If you can help with a recipe request, have your own request, or a favourite recipe you'd like to share, send an e-mail to firstname.lastname@example.org, fax it to 697-7412, or write to Recipe Swap, c/o Darlene Henderson, Winnipeg Free Press, 1355 Mountain Ave., Winnipeg, MB, R2X 3B6. Please include your first and last name, address and telephone number. Recipes may not appear right away due to limited space.
Georgian Room chicken salad
250 ml (1 cup) diced cooked chicken
250 ml (1 cup) diced celery
2 ml (1/2 tsp) chopped pimento
22 ml (1 1/2 tbsp) boiled dressing (see below)
45 ml (3 tbsp) mayonnaise
2 ml (1/2 tsp) salt
Combine diced chicken, celery and pimento. Mix well. Add dressing and mayonnaise. Add salt to taste. Serve chilled.
Boiled dressing -- The Georgian Room c. 1952
60 ml (1/4 cup) all purpose flour
15 ml (1 tbsp) dry mustard
5 ml (1 tsp) salt
125 ml (1/2 rounded cup) granulated sugar
3 egg yolks (or 2 whole eggs)
375 ml (1 1/2 cups) milk
175 ml (3/4 cup) cider vinegar
90 ml (1/4 cup + 2 tbsp) butter
Pinch cayenne (or white) pepper
Mix all ingredients in a heavy saucepan. Beat eggs and milk together, then add to dry mixture in saucepan and combine. Stir in vinegar. Bring mixture to boil over medium heat, stirring constantly. Simmer gently for 20 minutes, stirring occasionally. Remove from heat and stir in butter and cayenne. Chill and keep in refrigerator.
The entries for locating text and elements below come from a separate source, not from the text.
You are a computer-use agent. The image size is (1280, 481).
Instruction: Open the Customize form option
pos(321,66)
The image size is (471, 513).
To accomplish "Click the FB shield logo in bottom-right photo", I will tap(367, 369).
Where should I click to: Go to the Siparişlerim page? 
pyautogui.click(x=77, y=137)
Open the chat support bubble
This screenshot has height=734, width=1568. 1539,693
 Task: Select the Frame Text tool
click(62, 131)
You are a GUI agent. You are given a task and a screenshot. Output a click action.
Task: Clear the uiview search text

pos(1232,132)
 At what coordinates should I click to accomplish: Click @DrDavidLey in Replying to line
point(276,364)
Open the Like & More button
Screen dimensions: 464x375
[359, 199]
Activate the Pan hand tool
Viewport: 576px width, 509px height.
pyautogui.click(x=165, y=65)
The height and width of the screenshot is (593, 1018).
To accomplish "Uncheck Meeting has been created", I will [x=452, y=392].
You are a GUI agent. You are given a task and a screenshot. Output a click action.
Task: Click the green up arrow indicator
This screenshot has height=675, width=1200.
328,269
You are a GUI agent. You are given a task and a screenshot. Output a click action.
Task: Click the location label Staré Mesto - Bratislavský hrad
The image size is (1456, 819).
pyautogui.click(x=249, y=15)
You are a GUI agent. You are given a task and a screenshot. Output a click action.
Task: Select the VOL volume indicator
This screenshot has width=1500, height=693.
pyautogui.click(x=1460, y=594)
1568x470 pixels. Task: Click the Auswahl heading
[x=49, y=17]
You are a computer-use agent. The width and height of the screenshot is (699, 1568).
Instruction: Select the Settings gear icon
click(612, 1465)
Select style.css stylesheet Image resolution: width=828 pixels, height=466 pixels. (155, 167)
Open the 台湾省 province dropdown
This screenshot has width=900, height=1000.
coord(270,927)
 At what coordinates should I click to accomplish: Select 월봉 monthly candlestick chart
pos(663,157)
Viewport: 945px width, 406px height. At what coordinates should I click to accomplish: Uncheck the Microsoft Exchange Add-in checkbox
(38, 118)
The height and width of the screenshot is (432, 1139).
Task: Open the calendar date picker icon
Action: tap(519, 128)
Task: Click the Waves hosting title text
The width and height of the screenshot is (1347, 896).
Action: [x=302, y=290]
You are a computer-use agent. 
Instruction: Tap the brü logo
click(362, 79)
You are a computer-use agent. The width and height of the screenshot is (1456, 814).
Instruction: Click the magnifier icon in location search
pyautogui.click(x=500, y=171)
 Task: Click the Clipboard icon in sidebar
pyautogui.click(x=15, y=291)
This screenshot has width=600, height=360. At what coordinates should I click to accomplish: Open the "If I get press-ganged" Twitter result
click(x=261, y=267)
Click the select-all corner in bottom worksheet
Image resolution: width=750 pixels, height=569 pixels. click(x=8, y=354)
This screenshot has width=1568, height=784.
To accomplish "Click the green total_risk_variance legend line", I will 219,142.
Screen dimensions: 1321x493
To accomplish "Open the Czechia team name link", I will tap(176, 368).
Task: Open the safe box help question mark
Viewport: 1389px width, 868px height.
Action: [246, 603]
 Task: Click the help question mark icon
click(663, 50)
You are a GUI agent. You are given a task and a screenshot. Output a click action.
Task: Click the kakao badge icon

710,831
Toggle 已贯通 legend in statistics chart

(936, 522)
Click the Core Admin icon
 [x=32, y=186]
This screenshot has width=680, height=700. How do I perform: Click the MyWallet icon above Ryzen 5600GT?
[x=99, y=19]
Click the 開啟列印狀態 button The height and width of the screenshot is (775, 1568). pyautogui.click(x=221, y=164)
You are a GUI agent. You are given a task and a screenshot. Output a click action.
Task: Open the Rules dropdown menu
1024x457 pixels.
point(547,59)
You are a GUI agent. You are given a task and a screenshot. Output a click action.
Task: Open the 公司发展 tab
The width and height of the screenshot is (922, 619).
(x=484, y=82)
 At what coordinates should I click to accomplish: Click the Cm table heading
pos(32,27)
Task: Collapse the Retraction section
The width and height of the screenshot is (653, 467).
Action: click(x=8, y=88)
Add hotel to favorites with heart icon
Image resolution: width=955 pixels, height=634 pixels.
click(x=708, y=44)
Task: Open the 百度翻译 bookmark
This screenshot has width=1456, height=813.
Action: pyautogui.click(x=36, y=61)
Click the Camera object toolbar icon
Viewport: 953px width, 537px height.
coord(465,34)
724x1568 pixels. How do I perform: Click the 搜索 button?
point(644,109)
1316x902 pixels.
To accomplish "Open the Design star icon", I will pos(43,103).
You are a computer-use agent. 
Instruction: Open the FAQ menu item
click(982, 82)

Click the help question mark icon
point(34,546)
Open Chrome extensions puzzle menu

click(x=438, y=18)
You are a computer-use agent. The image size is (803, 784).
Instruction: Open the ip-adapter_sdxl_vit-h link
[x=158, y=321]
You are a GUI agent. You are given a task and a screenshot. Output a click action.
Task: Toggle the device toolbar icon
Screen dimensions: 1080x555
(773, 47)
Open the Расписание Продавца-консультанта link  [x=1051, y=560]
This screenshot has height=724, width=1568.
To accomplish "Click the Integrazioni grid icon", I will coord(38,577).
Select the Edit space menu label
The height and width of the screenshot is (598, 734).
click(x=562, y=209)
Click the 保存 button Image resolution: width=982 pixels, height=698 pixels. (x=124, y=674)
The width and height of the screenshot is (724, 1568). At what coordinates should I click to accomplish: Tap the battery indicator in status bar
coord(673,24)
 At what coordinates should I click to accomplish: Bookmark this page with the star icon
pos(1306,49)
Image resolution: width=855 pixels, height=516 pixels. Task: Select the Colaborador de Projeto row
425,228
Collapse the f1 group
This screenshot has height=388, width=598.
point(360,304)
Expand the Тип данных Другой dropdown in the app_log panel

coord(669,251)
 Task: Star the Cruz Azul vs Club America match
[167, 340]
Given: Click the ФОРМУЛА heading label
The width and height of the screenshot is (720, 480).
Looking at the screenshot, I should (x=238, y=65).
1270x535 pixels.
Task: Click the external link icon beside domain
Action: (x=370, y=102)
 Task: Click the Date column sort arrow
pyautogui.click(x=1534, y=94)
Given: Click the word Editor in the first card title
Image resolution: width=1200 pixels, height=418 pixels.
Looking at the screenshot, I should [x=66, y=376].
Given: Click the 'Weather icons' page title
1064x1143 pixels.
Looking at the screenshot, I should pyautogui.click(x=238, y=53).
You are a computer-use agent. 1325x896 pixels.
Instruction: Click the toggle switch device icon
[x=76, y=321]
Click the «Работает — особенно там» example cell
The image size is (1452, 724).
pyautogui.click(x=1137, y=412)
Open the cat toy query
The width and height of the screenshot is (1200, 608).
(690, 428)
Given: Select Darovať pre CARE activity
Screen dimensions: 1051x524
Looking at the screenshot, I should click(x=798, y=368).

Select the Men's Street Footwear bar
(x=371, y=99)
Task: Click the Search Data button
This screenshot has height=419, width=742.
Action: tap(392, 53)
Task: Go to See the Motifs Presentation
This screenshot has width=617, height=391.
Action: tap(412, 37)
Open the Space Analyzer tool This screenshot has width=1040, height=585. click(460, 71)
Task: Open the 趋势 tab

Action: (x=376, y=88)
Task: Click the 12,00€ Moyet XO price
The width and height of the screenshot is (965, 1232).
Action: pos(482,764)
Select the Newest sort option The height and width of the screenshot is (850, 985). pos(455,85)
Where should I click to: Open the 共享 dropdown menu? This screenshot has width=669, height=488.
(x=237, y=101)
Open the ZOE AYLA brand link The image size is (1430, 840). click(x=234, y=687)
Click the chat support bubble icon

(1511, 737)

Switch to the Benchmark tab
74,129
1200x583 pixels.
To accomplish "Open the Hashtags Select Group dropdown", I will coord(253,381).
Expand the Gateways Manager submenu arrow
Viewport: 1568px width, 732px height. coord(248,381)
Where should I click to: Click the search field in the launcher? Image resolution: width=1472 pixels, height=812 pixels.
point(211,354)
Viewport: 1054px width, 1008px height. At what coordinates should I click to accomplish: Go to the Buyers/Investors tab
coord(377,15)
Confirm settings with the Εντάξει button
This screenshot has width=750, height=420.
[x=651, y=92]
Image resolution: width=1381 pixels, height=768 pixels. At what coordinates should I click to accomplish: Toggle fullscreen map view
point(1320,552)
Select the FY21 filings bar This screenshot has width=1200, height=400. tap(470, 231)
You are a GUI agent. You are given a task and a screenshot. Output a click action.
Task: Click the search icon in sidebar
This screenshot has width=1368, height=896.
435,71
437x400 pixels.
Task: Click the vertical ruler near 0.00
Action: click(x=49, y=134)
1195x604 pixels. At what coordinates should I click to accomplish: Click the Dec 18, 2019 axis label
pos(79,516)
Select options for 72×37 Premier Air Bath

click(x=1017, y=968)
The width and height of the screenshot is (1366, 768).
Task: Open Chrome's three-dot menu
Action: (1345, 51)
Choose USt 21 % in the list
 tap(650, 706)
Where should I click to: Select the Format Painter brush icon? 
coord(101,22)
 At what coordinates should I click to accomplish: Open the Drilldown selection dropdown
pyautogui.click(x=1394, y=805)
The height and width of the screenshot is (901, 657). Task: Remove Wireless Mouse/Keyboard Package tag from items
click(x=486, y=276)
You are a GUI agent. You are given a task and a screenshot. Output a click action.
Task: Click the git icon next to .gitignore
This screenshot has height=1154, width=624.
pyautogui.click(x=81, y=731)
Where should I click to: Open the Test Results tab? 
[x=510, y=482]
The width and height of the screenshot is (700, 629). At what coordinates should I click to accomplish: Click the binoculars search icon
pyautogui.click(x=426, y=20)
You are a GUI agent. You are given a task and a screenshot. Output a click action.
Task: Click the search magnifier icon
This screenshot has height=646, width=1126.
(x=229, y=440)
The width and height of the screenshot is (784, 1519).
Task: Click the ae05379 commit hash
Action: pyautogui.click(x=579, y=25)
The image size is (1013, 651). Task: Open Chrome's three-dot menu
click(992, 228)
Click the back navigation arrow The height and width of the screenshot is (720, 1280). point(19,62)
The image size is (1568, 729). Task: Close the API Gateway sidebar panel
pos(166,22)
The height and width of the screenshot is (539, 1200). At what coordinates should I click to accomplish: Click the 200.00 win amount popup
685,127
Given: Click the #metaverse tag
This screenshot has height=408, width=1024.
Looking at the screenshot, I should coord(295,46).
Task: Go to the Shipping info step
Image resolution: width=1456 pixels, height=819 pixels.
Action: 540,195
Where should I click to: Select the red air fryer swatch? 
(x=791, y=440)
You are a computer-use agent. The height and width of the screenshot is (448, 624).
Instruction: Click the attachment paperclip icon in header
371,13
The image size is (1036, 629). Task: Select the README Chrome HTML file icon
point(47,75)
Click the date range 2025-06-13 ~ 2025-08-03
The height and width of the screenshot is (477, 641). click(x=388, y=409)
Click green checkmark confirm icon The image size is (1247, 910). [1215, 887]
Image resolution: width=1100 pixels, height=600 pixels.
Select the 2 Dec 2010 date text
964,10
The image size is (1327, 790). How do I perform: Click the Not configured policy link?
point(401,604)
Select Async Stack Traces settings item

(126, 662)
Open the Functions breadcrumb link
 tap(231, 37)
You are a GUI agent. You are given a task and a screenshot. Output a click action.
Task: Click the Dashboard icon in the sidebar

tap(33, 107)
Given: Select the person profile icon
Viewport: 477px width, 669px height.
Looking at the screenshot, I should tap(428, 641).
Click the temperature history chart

Taste Tester Notes: This crunchy mixture is a good sandwich filling, or you can eat it on its own. The boiled dressing recipe is terrific and makes about 750 ml (3 cups) of a nice and tangy, slightly sweet and rich dressing. It will get quite thick once refrigerated. Recipes in the book also use it in potato and waldorf salads.
Like Eaton's snowballs
16 single graham wafers (rolled) or about 310 ml (11/4 cups )of crumbs
250 ml (1 cup) icing sugar
1 beaten egg
30 ml (2 tbsp) butter
5 ml (1 tsp) vanilla
2 squares melted semi-sweet chocolate
Angel flake coconut
Put graham wafer crumbs and icing sugar in a bowl. Mix well. Add all other ingredients. Roll into small balls and then in Angel flake coconut. Keep refrigerated, as this is a no-cook recipe. Linda's Note: "These freeze very well and I remember my brothers sneaking into a freezer during the night and stealing these little goodies."
Taste Tester Notes: I made 2 dozen tasty 1-inch snowballs from this mixture. For easier blending, I softened the butter in the microwave until it was almost melted and stirred into the crumbs and icing sugar mixture, then mixed the vanilla into the beaten egg before stirring in. You can use any brand of flaked coconut. The coconut adheres best when the balls are rolled in it right after rolling the mixture, while they are still warm from your hands. Place on wax paper in a covered container and refrigerate or freeze.